DOCUMENT PASSAGE —
----------------------------------------

Less than four years ago, a seething Mr Dacre gave evidence to Lord Justice Leveson’s inquiry into the press, a public process which he deeply resented and one that Mr Watson, a primary mover in uncovering the phone-hacking scandal, was instrumental in bringing about.

Yet the threat to the Freedom of Information Act has brought this unlikely pairing together. And many more are allying with them. It is 11 years since the public gained the “right of access” to information held by public authorities. It has transformed the relationship between those who administer public services and those who ultimately fund them.

Yet suddenly those new-won rights are in danger of being lost. The Independent Commission on Freedom of Information, set up by David Cameron in July, is widely feared to be intent on weakening the Act.

The commission’s membership includes two former hard-line Home Secretaries, Conservative Lord Howard and Labour’s Jack Straw (who has already expressed regret at his role in drawing up the original legislation). Another member of the five-strong team is Lord Carlile, who accused The Guardian of a “criminal act” in publishing the revelations of whistle-blower Edward Snowden.

Chris Grayling, leader of the House of Commons, has claimed that the Act is being misused by the media to “generate stories”.

----------------------------------------

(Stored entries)
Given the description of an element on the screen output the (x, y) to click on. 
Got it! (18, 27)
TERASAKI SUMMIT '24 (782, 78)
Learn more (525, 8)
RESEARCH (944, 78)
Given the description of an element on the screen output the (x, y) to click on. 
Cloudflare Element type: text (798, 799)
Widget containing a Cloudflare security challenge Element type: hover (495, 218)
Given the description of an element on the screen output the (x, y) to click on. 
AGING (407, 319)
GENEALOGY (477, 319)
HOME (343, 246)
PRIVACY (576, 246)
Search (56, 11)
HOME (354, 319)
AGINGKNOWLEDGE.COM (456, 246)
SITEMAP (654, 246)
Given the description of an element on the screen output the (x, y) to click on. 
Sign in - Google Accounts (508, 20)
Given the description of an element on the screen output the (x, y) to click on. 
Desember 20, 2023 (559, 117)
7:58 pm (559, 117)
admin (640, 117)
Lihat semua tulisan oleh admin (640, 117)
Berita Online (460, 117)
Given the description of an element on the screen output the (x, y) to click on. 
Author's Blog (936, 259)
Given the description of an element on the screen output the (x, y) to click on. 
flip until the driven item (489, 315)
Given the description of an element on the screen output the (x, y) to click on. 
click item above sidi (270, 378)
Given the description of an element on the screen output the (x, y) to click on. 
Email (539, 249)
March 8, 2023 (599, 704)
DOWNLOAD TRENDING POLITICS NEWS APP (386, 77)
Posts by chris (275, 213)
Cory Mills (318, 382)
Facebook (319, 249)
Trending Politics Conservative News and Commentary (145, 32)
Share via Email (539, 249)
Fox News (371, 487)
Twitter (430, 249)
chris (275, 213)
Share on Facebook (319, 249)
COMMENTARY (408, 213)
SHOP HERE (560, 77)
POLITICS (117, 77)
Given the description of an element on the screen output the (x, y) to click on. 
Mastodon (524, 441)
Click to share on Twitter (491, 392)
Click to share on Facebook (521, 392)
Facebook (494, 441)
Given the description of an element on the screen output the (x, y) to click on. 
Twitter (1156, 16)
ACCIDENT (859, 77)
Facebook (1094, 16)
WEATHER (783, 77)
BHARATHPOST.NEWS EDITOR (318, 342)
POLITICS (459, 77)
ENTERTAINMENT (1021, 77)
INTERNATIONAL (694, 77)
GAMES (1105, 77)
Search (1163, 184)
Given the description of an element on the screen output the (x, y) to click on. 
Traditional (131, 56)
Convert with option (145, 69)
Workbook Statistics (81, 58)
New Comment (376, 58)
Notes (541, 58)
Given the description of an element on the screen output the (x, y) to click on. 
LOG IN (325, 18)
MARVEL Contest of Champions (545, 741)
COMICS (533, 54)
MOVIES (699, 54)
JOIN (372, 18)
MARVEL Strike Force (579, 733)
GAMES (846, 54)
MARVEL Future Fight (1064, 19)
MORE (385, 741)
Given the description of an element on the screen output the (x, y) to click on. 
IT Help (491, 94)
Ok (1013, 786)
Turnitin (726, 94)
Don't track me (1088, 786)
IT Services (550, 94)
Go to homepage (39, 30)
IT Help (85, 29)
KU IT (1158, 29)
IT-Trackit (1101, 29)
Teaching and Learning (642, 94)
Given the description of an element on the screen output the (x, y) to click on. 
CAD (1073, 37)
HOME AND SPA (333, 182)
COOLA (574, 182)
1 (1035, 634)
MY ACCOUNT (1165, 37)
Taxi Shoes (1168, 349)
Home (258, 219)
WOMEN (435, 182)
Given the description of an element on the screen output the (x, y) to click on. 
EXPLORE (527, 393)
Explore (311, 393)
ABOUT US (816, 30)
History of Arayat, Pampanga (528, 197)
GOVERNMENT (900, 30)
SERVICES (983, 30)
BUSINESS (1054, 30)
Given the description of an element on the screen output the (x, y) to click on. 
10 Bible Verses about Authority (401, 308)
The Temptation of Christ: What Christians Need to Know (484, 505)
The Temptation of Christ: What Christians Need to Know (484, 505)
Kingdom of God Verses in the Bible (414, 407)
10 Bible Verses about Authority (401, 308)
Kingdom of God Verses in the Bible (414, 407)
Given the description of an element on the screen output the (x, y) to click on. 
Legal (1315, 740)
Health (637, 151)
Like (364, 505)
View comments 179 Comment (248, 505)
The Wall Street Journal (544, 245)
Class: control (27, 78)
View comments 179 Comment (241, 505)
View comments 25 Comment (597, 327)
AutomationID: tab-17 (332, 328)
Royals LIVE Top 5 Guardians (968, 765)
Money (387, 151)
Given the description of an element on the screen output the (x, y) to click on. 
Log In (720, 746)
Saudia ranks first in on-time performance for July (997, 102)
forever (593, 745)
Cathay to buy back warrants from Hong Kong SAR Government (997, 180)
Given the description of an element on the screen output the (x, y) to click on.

----------------------------------------

ACTIVITY 1 —
Answer these questions using the passage on the Freedom of Information Act:
(a) How many years have passed since the public gained the "right of access" to information held by public authorities?
(b) Who set up the Independent Commission on Freedom of Information, and in what month?
(c) What position does Chris Grayling hold?
ACTIVITY 2 — Extend the passage on the Freedom of Information Act by writing what comes next after its final sentence.
The material comes from a different source than the text about the Freedom of Information Act.

EXERCISE RESULT 1 —
(a) 11 years.
(b) David Cameron, in July.
(c) Leader of the House of Commons.

EXERCISE RESULT 2 —
Local authorities have weighed in to the debate with a submission to the commission calling for FOI requests to be subject to fees and limited to eight hours research (down from 18). The requests are a costly “burden” amounting to “lazy journalism”, councils argue. The resistance contains a thinly hidden suggestion that this new flow of information is harming vital services – councils are being diverted from social care, hospitals from medical work and police forces from fighting crime.

I don’t buy any of it. Early studies of the Act showed that most FOI requests are made by members of the public or businesses, with a small proportion coming from the media. Journalists have always sought information from public bodies. The difference now is that institutions are under a clear obligation to co-operate.

A generation ago, the press offices of local councils, health authorities and police forces were a skeleton of those today. In the case of the police, it was common for working officers to field calls from reporters.

Today, when a premium is placed on public reputation, local council communications departments take a large slice of budgets and employ some 3,500 staff (76 at Manchester City Council alone). Councils have come to regard themselves as publishers, producing their own print titles with an emphasis on positive news and the capacity to weaken local papers by taking advertising revenue.

The belligerent former Communities Secretary Eric Pickles – urged on by newspaper companies – curbed this trend. But social media is the new key platform for local authority press officers, for whom news management rather than information provision is often the over-riding concern. They resent spending time on FOI requests, which the Local Government Association claims have grown by 39 per cent in the past three years.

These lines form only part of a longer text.